Cholera case confirmed as Indus flood waters continue to rise
Published 15/08/2010 | 05:00
A case of the deadly water-borne disease cholera has been confirmed in Pakistan's flood-ravaged northwest, and aid workers expect there to be more, the UN said yesterday.
The discovery came as new flood surges hit the south and Prime Minister Yousaf Raza Gillani said 20 million people had been left homeless by the deluge.
The UN has appealed for an initial $460m (€360m) to provide relief to Pakistan, but has said the country would need billions to rebuild once the flood receded.
In light of the crisis, Pakistan cancelled celebrations yesterday marking its creation and independence from Britain in 1947.
President Asif Ali Zardari has met with flood victims in the northwest. UN Secretary-General Ban Ki-moon is expected to visit the country soon.

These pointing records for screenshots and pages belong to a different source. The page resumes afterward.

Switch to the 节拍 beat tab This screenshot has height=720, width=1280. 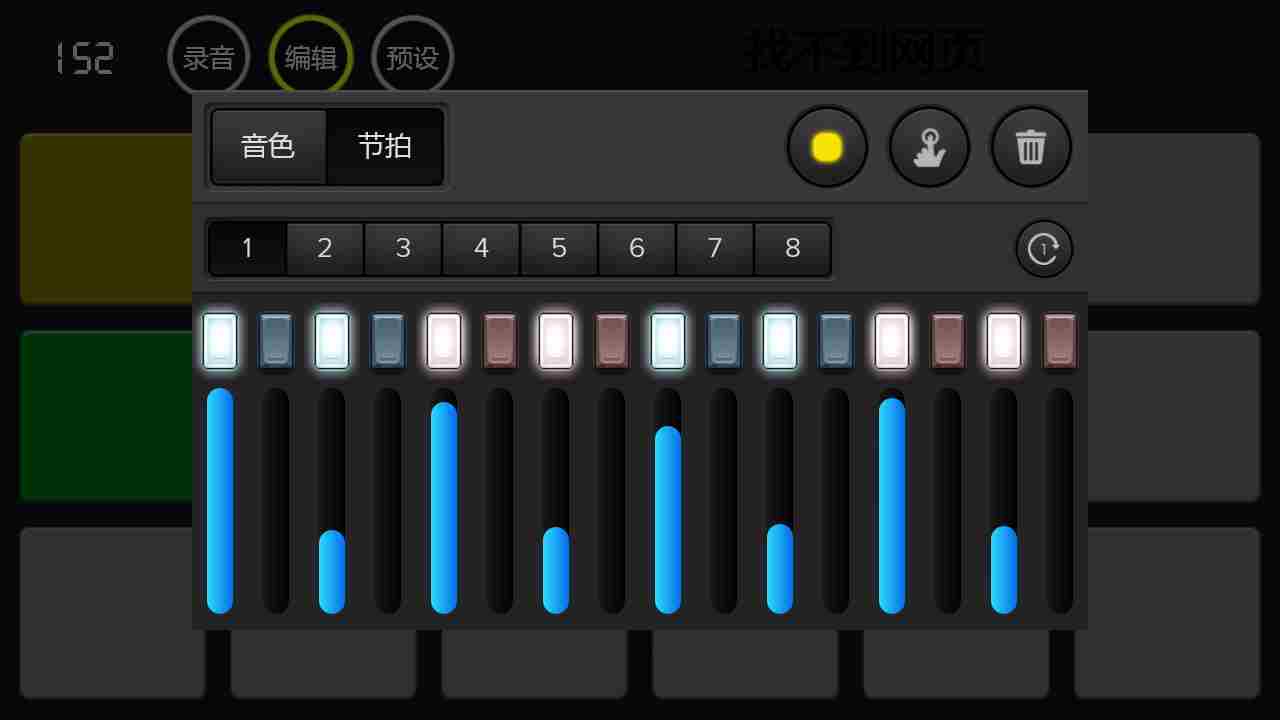pyautogui.click(x=385, y=147)
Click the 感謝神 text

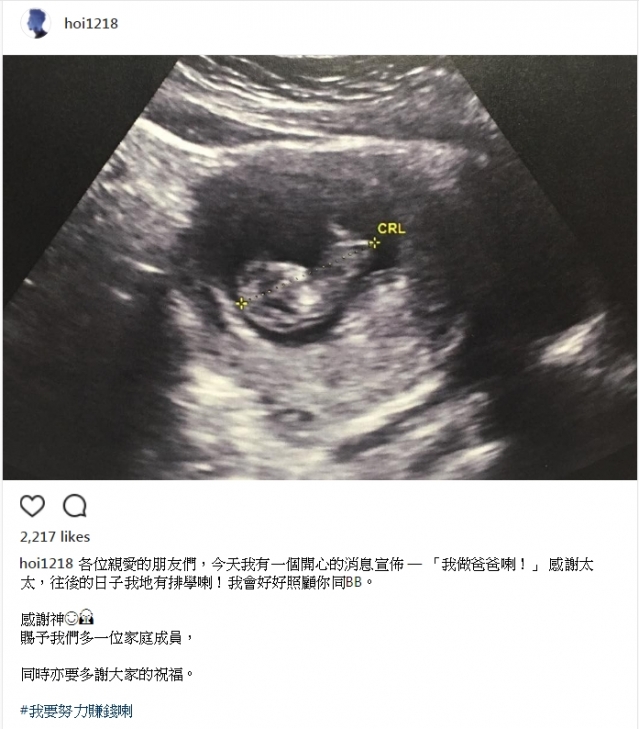(42, 619)
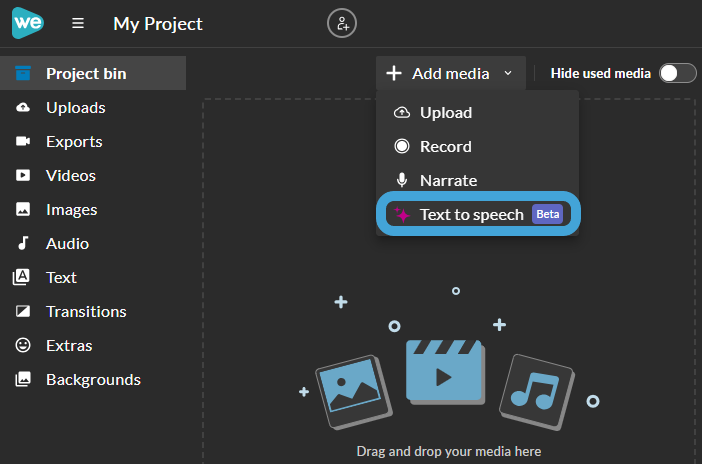Open the Audio music note icon
This screenshot has width=702, height=464.
point(23,243)
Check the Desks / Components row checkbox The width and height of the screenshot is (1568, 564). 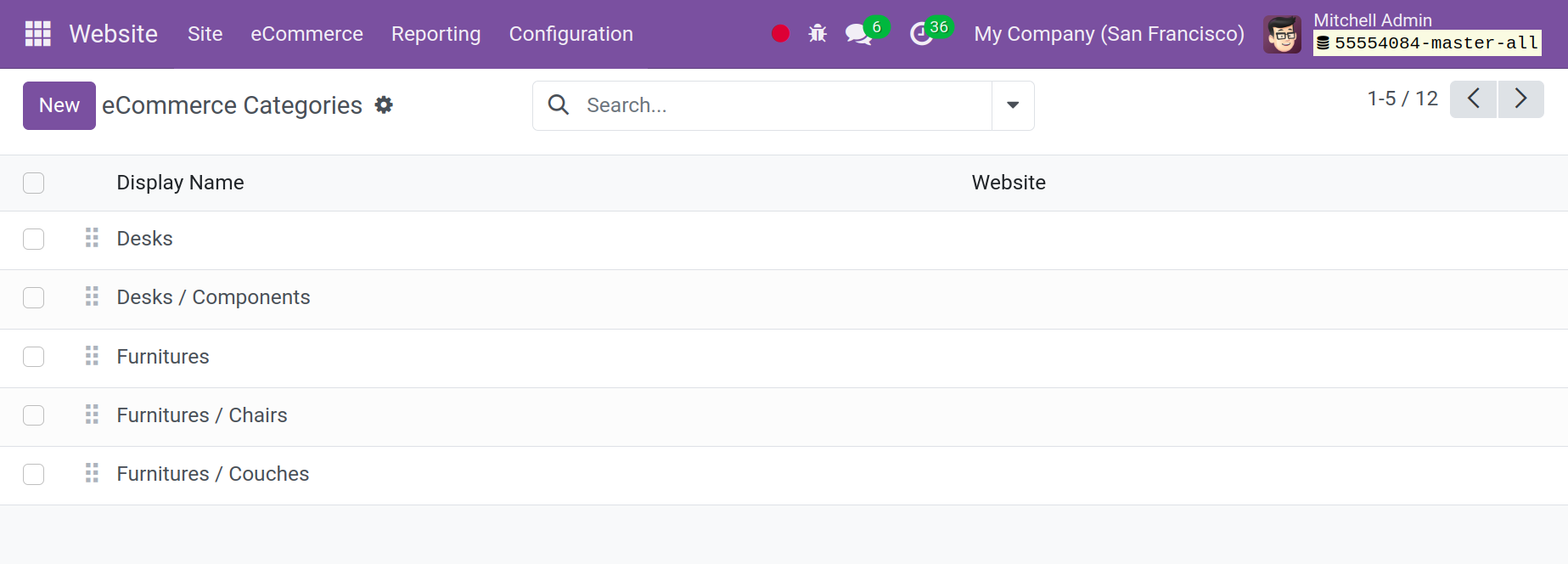(x=34, y=298)
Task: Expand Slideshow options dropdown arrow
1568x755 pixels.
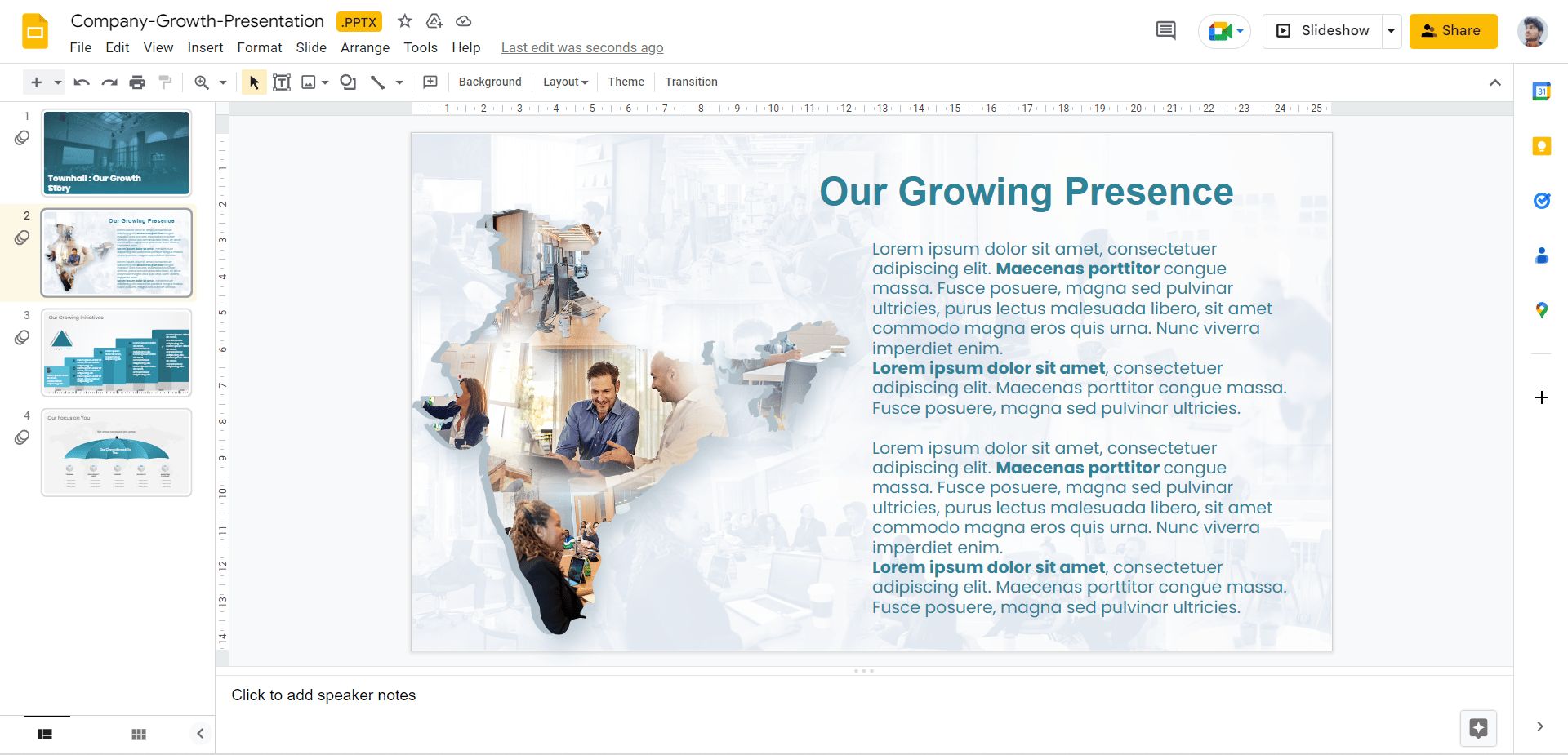Action: [x=1391, y=31]
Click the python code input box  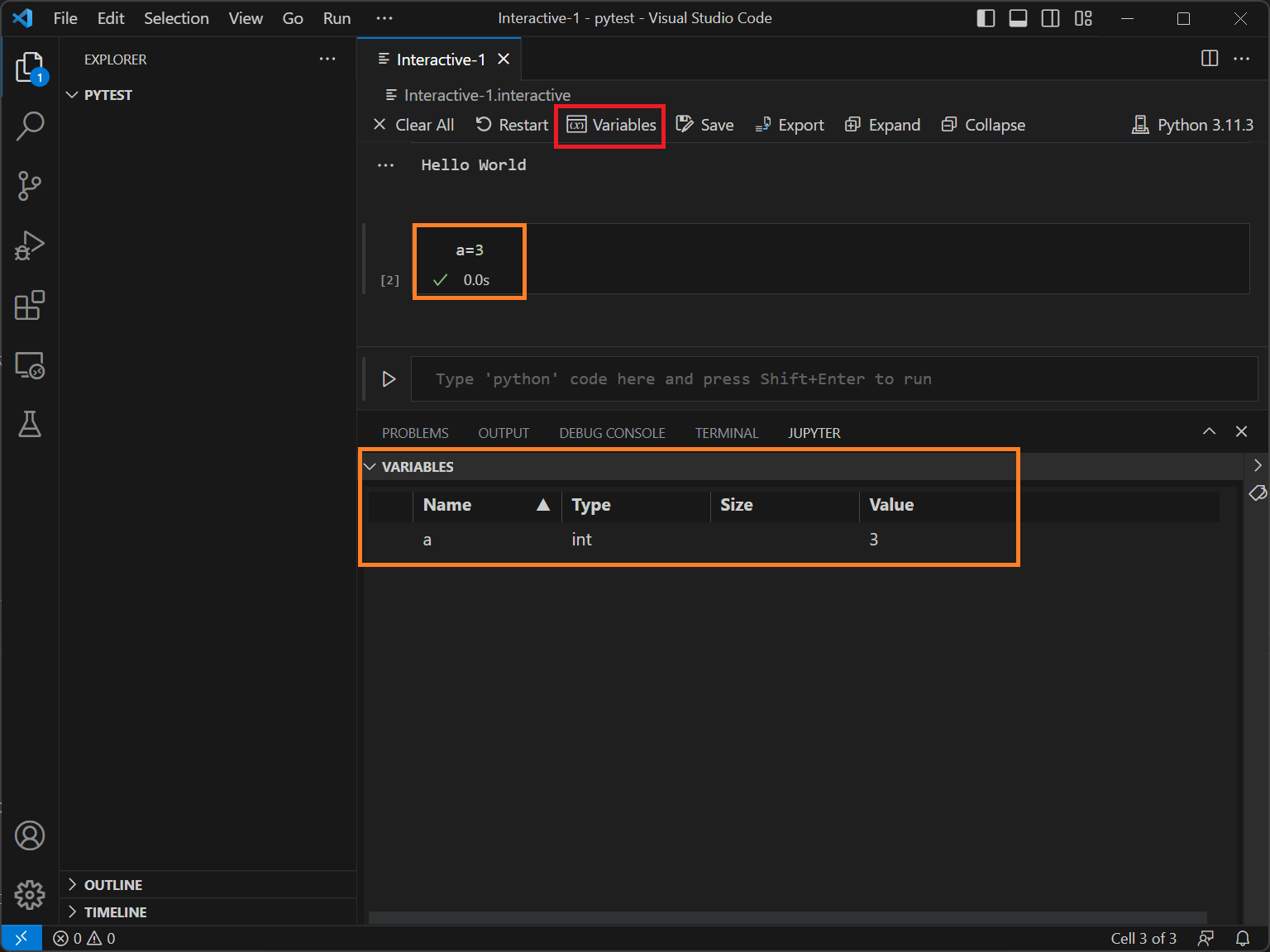833,379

The floods have killed around 1,500 people, and aid workers have warned that disease could raise that toll.
One case of cholera had been confirmed in Mingora, the main town in the northwest's Swat Valley, UN spokesman Maurizio Giuliano said. Other cases were suspected.
Cholera can lead to severe dehydration and death without prompt treatment, and containing cholera outbreaks is considered a high priority following floods.
In a televised address to the nation yesterday, Mr Gilani said 20 million were now homeless. It was unclear how many of those people were briefly forced to leave their homes and how many had lost their houses altogether.
Fresh flood waves swelled the River Indus yesterday, threatening nearby cities, towns and villages in southern Sindh province, said Mohammed Ajmal Shad, a senior meteorologist. The Indus was already more than 15 miles (25km) wide at some points -- 25 times wider than during normal monsoon seasons.
Authorities were trying to evacuate or warn people in Jacobabad, Hyderabad, Thatta, Ghotki, Larkana and other areas. Already, many flood victims are living in muddy camps or overcrowded government buildings, while thousands more are sleeping in the open next to their cows, goats and whatever possessions they managed to drag with them.